A very obvious reason why people won’t let go of unhealthy eating is that unhealthy foods are very delicious and satisfying to our taste – almost addictive. On the other hand, healthy foods are oftentimes not yummy. And a person who abruptly changes his or her diet from unhealthy to healthy (with the use of a diet program) oftentimes could not tolerate over an extended period of time, then would quit and go back to unhealthy eating.
Below are techniques for healthy eating which help with weight loss:
Moderation. If you are pursuing a new diet program which is usually high in fiber and low in calories, you should apply this in moderation. Don’t make a quick turn around abandoning the unhealthy foods and chase after healthy eating. This is the very reason why many would easily get discouraged with their new diet program. Not all of the foods in your diet book will be tasty to you, so pick your best choice first and develop a habit of eating them with pleasure, while you reduce your intake of unhealthy foods. It’s a process that won’t happen overnight. You have to apply patience.
Eat slowly. Eat and run should be done only in the military. The reason why you should eat slowly is to allow your brain to determine whether you are full already. If you eat fast, your brain and your stomach won’t synchronize, and before your stomach signals your brain that it is full, you have finished your meal and sitting on your couch already telling yourself that you have overeaten. Try to eat at least 20 good minutes. Savor your food.
Eat regular meals. Don’t allow yourself to experience intense hunger so that you won’t go into an eating spree and forget about healthy food choices. When we feel very hungry often result is overeating, because it takes away our reason to determine which food is healthy and which is not, and we tend to eat just the food within our reach. To prevent this, eat regular meals. It’s also a good practice to eat small amount of healthy snacks between meals.
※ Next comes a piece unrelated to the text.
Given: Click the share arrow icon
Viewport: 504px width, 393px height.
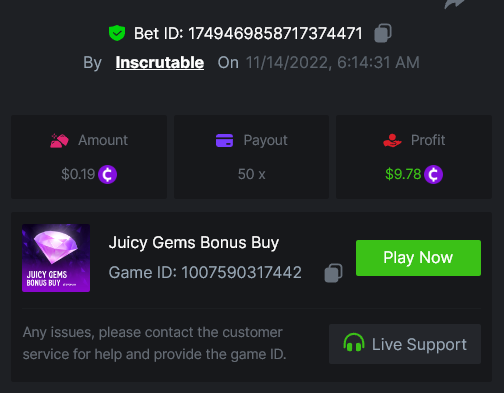Looking at the screenshot, I should [x=454, y=3].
Avoid unhealthy desserts. As a common practice, we eat desserts to end our meal on a happy and sweet note. Desserts or puddings are cakes, cookies, fruits, pastries, ice cream, and candies. Healthy desserts are the ones with low calories like fruits, or dark chocolate (if you’d really like something sweet). Just 2 small squares of dark chocolate only contain up to 40 calories, as opposed to 500 calories from piece of chocolate cake or pie.
Drink healthy juice. Among the most popular healthy juice are tomato, carrot, apple, orange, alkaline, berry, and pomegranate. The good thing about drinking juice, aside from the fact that they are low in calories, is that when done before meals may reduce hunger and increase the feeling of fullness, which is very good in weight loss.
Healthy eating is one big step in your weight loss success. And in order to lose weight consistently, you have to apply fat loss exercises as well. An adult person must have at least 2 hours of moderately-intense workout per week, in order to stimulate or maintain higher metabolic rate, which helps with muscle gain and fat loss.